Material provided
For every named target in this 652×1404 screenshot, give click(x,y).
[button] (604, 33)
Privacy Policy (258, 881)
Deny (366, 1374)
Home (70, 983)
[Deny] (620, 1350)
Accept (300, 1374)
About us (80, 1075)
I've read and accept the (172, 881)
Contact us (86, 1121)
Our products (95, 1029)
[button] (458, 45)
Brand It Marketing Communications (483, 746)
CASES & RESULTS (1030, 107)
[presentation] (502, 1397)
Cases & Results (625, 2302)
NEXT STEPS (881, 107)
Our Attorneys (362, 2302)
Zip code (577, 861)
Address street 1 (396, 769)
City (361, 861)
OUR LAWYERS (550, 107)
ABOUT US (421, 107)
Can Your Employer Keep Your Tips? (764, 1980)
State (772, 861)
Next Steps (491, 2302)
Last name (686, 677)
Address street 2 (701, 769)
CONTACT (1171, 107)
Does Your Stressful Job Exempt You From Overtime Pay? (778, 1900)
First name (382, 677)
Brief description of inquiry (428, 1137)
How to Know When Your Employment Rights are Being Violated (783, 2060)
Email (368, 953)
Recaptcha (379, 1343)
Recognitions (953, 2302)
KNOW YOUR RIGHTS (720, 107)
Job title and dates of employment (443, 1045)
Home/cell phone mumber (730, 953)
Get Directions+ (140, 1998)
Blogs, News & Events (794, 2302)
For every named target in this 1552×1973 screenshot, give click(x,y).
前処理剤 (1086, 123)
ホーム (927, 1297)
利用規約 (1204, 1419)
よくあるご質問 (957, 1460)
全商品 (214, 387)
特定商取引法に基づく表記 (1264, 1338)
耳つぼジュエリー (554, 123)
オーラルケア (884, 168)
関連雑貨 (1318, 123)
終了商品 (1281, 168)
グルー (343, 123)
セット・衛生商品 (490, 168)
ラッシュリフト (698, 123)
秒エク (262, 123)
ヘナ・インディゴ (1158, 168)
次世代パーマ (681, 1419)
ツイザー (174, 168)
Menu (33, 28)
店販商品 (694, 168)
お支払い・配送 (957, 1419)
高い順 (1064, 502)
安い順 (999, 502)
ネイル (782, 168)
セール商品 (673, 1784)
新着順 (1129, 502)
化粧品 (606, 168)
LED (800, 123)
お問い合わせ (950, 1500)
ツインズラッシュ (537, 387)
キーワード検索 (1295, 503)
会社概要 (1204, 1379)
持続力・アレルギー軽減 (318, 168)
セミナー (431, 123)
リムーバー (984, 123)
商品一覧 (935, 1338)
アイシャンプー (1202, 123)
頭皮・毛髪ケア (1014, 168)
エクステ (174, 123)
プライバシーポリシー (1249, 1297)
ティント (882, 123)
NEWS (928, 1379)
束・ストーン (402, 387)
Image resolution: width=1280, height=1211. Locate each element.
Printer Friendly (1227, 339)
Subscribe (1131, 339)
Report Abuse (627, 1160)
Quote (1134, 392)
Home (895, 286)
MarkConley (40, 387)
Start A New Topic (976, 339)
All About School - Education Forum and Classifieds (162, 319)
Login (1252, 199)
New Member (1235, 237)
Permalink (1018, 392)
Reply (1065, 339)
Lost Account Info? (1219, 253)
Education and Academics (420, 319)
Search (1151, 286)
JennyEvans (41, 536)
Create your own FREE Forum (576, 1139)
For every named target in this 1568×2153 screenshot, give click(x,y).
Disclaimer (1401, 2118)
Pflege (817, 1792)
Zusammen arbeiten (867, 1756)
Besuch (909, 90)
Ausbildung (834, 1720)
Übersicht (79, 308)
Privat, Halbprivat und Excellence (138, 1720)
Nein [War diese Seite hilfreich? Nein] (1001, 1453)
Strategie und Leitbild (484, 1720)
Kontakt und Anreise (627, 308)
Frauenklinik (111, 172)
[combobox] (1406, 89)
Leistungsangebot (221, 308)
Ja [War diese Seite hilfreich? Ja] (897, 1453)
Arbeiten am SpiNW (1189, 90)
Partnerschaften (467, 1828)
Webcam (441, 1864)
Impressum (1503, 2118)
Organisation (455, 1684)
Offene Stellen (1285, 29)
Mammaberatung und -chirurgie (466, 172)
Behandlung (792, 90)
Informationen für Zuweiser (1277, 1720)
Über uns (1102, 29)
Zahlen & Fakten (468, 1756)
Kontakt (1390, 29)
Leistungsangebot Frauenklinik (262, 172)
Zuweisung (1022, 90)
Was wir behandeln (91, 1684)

Request
Copy out the data above word for word, from its first line through the line that contains "Address street 1 (396, 769)", including both of those lines.

Response
For every named target in this 652×1404 screenshot, give click(x,y).
[button] (604, 33)
Privacy Policy (258, 881)
Deny (366, 1374)
Home (70, 983)
[Deny] (620, 1350)
Accept (300, 1374)
About us (80, 1075)
I've read and accept the (172, 881)
Contact us (86, 1121)
Our products (95, 1029)
[button] (458, 45)
Brand It Marketing Communications (483, 746)
CASES & RESULTS (1030, 107)
[presentation] (502, 1397)
Cases & Results (625, 2302)
NEXT STEPS (881, 107)
Our Attorneys (362, 2302)
Zip code (577, 861)
Address street 1 (396, 769)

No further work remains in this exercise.